New album and, once again, new label for Michael Cottone, this time with a bonus remix CD (The Boats, The Declining Winter, Part-Timer, Northerner, Inch-Time and Bvdub).
While his previous record, "Twig & Twine" left me wanting a more definite direction, "Prismatic" fills me delight. Sounding even more refined than is previous works, it is both more comfortable and more atmospheric, the ambient background is stronger than never but you are fulfilled with fragments of melody.
The artwork depicts perfectly the ambition of "Prismatic", a long walk in the nature, one late summer day, under a grey sky so the sun isn't hitting too much but with enough of this luminosity to give a glow to everything. No pressure, maybe some distant sounds of cars, trains or planes but not the animosity of crowded areas. It's peaceful, it's pastoral, welcoming.
Though it's not the same type of music, the use of synth sounds and their immersive melancholy of rainy days reminds me strangely of the strength of the two first Blue Nile albums - mostly on "Claude's Ghost" and on "Radiance Reflected" -, besides his usual references which are Dan Abrams (Fenton, Shuttle 358), Sawako or Harold Budd
As emblematic of the style, these compositions are devoid of linear or two obvious structures, they exist intuitively in space and slowly unfold and drift, contaminating with both a sense of melancholy and nostalgia and a feeing of warmth and renewal, knowing there is a spring corresponding to each autumn after the delusions and losses of winter.
"Bonfire (Intro)" is like taking elevators to a peaceful environment, you're inside a cabin, with the distant sound of machinery and air-conditioning while your mind is already picturing the destination.
"Bells And Thoughts"is just what the title includes, soft hesitant beats around chiming sounds nicely intimate and comforting.
Beyond the Blue Nile reference, "Claude's Ghost" is a new development in the writing of Michael Cottone, as we become strangely closer at times to this kind of instillation found on the last Talk Talk album or on the more atmospheric side of Hood. While still in ambient territory, this track is definitely more constructed and we feel a kind of narrative path, an emotional travelling. This is one of the highlight of this new record, with the next track. I really wouldn't be surprised to hear vocals of Paul Buchanan (The Blue Nile) on "Radiance Reflected", as better than no one before Michael Cottone captures a similar moving heart beating melody.
"The Largest Creature That Has Ever Existed" would be an abstract reverie, walking in a deserted museum, while it rains outside, beneath the vertebrae and bones of an ancient gigantic whale. Th summer warmth and subtle delicacy of "Woven" reminds me of Sawako mostly. The use of cello, piano and field recordings on "Wetlands" evokes an ambient electronic sublimation and crystallization of common territories between Hood and Empress.
Waking up suddenly in the middle of the night, with the elliptical "Thoughts And Bells (3.07 am dub)", drinking a glass of water in the kitchen before returning quietly to sleep. On "Bonfire (Tec)", The Green Kingdom renews with a certain ideal of ambient music, setting up a nice and comfortable background, to recover and find peace after a long stressful day, with a glass of red wine and sleepy eyes, close to embrace a nap. Celestial and reverberated piano on "A Prayer", we are floating between dream and wonder.

(Stored data)

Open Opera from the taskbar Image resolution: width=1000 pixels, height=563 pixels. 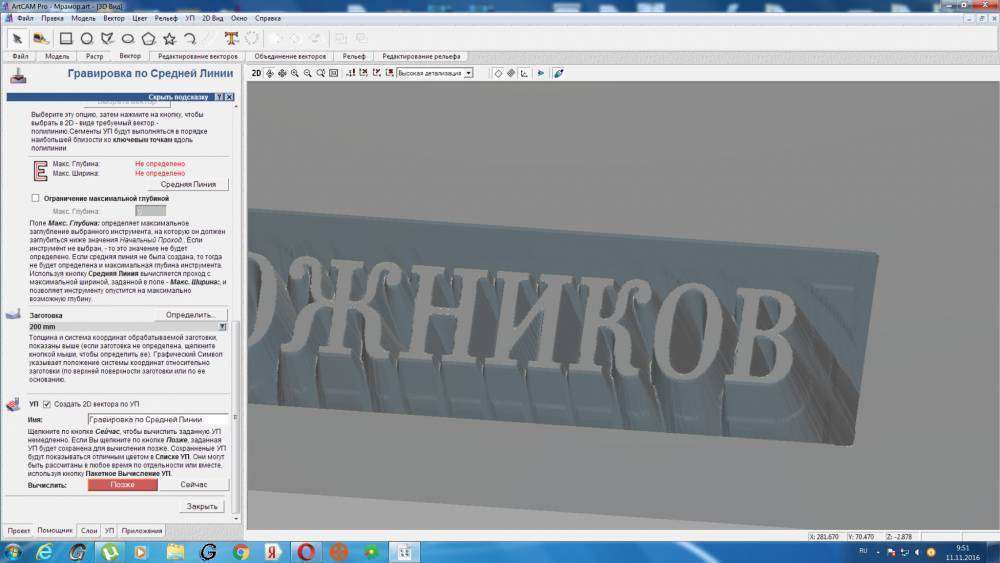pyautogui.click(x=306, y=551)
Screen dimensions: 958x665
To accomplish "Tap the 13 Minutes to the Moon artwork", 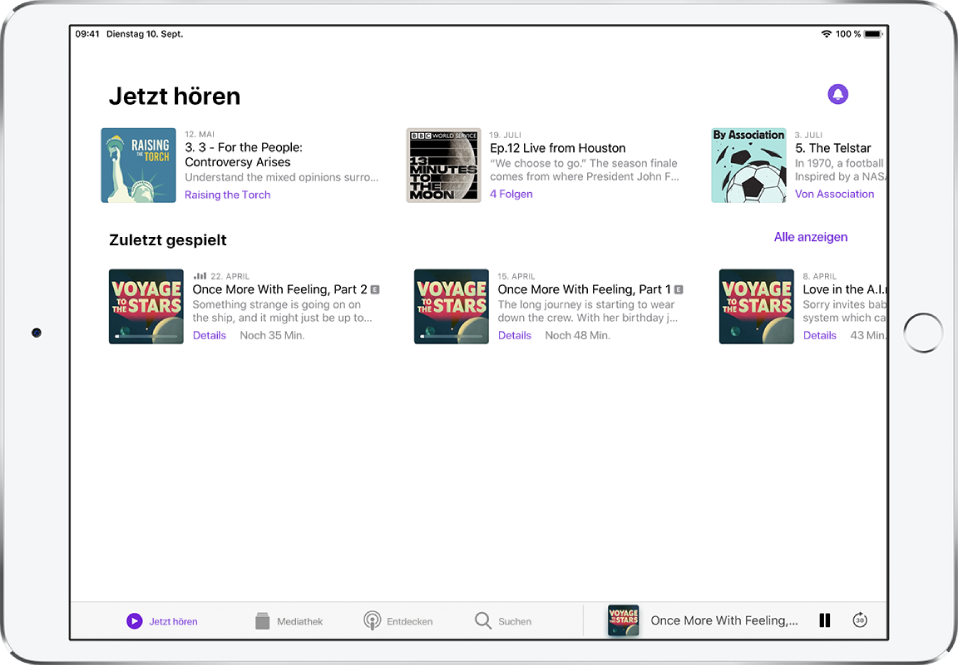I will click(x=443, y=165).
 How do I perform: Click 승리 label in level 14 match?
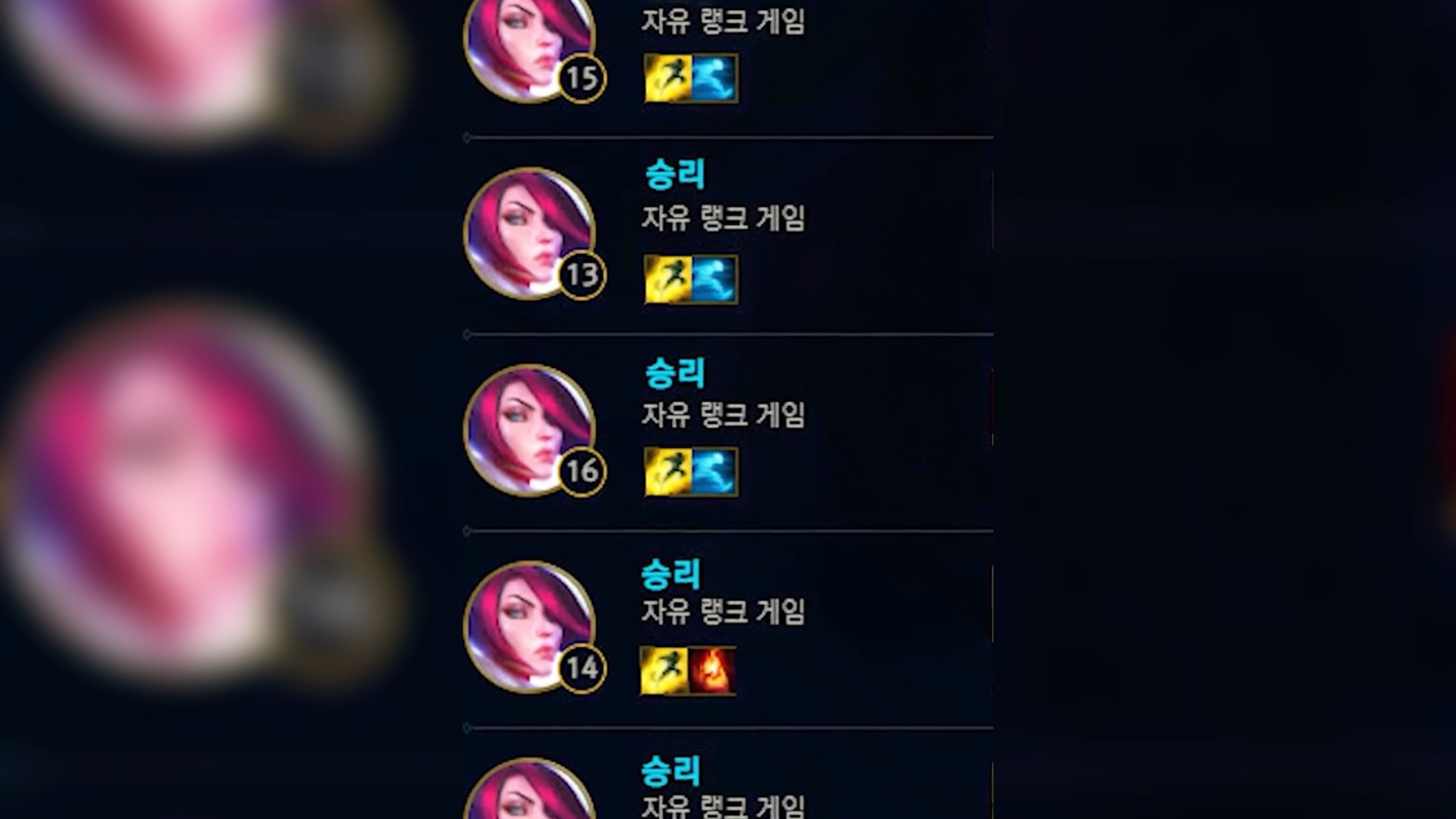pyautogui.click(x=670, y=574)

* [Requirement]: Reproduce the passage of the album review starting with "The artwork depicts" and going on through "it's pastoral, welcoming.". The listing is material apart from the album review.

* [Response area]:
The artwork depicts perfectly the ambition of "Prismatic", a long walk in the nature, one late summer day, under a grey sky so the sun isn't hitting too much but with enough of this luminosity to give a glow to everything. No pressure, maybe some distant sounds of cars, trains or planes but not the animosity of crowded areas. It's peaceful, it's pastoral, welcoming.